优化Scala代码以读取不适合内存的大文件的有效方法

时间:2019-04-13 17:33:44

标签: scala optimization file-io

下面的问题陈述,

我们有一个大的日志文件,用于存储用户与应用程序的交互。日志文件中的条目遵循以下架构:{userId,timestamp,actionType},其中actionType是两个可能值之一:[open,close]

约束:

  1. 该日志文件太大,无法容纳在一台计算机上的内存中。还要假设聚合数据不适合内存。
  2. 代码必须能够在一台计算机上运行。
  3. 不应使用现成的mapreduce或第三方数据库实现;不要以为我们拥有Hadoop或Spark或其他分布式计算框架。
  4. 每个用户的每个actionType可以有多个条目,并且日志文件中可能缺少条目。因此,用户可能会丢失两个打开的记录之间的关闭记录,反之亦然。
  5. 时间戳将严格按照升序排列。

对于此问题,我们需要实现一个类/类,以计算每个用户在打开和关闭之间花费的平均时间。请记住,某些用户缺少条目,因此在进行计算时,我们将不得不选择如何处理这些条目。关于我们如何做出选择,代码应遵循一致的政策。

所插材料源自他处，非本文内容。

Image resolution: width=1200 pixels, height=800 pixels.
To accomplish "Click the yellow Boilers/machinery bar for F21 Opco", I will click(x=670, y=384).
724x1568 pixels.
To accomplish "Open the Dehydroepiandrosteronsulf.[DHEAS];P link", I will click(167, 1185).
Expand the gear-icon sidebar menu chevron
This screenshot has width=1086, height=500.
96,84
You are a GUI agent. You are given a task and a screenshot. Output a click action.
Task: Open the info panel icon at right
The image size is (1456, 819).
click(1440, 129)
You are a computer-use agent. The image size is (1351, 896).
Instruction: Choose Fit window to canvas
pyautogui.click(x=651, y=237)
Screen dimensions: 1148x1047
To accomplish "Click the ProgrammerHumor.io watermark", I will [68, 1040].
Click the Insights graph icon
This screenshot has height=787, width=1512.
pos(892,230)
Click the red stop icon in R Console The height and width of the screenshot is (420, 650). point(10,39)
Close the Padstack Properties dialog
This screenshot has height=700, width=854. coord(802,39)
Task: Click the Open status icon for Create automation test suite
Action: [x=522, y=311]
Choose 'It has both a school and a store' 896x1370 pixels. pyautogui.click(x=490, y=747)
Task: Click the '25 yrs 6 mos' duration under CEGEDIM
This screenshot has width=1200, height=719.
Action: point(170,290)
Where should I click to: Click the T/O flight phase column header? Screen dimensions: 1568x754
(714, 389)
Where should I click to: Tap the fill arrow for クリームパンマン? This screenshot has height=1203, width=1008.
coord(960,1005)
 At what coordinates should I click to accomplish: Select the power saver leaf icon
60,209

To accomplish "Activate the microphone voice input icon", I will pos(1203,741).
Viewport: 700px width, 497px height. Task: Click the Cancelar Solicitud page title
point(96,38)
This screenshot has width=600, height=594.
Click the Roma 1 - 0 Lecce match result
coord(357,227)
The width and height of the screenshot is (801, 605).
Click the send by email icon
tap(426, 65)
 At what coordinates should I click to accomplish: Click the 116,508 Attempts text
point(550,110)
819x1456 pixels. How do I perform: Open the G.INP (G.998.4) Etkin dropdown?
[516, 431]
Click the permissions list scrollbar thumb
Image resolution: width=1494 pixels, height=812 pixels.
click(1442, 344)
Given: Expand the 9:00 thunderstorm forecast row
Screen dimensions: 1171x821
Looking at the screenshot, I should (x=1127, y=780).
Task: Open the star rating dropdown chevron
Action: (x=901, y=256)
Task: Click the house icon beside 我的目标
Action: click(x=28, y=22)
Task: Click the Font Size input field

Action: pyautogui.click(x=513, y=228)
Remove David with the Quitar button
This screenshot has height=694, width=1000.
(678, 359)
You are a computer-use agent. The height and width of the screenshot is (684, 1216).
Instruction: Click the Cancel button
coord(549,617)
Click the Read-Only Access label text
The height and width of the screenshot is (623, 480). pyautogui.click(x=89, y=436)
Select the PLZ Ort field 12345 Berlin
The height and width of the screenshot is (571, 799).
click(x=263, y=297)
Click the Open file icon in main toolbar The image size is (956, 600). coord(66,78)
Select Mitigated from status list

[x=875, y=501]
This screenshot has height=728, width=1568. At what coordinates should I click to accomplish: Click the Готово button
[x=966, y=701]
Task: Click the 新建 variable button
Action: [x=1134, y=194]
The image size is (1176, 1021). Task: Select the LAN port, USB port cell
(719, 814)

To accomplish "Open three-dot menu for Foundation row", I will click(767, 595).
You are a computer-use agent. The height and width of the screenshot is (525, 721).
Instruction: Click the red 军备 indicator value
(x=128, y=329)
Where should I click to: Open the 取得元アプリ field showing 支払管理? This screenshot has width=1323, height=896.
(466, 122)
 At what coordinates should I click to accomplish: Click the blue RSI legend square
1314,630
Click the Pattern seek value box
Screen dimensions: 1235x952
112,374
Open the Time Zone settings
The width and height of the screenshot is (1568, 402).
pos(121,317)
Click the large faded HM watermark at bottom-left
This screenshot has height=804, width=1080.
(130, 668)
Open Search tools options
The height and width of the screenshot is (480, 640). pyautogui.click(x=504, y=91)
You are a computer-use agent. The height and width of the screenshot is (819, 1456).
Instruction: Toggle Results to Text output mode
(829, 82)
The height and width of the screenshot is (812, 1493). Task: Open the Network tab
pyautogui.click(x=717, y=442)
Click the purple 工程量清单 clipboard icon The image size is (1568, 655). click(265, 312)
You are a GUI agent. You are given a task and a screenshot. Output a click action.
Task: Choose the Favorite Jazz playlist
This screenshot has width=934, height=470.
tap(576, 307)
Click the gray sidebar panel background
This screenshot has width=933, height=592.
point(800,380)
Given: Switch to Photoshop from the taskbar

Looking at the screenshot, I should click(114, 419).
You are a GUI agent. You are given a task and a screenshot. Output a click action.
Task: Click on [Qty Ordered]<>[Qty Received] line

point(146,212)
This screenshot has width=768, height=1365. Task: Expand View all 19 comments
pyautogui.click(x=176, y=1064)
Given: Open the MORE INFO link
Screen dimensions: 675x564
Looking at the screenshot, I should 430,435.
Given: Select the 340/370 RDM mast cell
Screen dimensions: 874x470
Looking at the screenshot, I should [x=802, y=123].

对于日志文件中的所有用户,解决方案的期望输出应为[{userId,timeSpent},....]。

示例日志文件(逗号分隔的文本文件)

1,1435456566,open 
2,1435457643,open 
3,1435458912,open 
1,1435459567,close 
4,1435460345,open 
1,1435461234,open 
2,1435462567,close 
1,1435463456,open 
3,1435464398,close 
4,1435465122,close 
1,1435466775,close

方法

下面是我用Python和Scala编写的代码,它似乎效率不高,无法达到给定场景的期望,我想从这个论坛的开发人员社区中反馈我们如何更好地优化此代码根据给定的方案。

Scala实施

import java.io.FileInputStream
import java.util.{Scanner, Map, LinkedList}
import java.lang.Long
import scala.collection.mutable

object UserMetrics extends App {
  if (args.length == 0) {
    println("Please provide input data file name for processing")
  } 
  val userMetrics = new UserMetrics()
  userMetrics.readInputFile(args(0),if (args.length == 1) 600000 else args(1).toInt)
}

case class UserInfo(userId: Integer, prevTimeStamp: Long, prevStatus: String, timeSpent: Long, occurence: Integer)

class UserMetrics {

  val usermap = mutable.Map[Integer, LinkedList[UserInfo]]()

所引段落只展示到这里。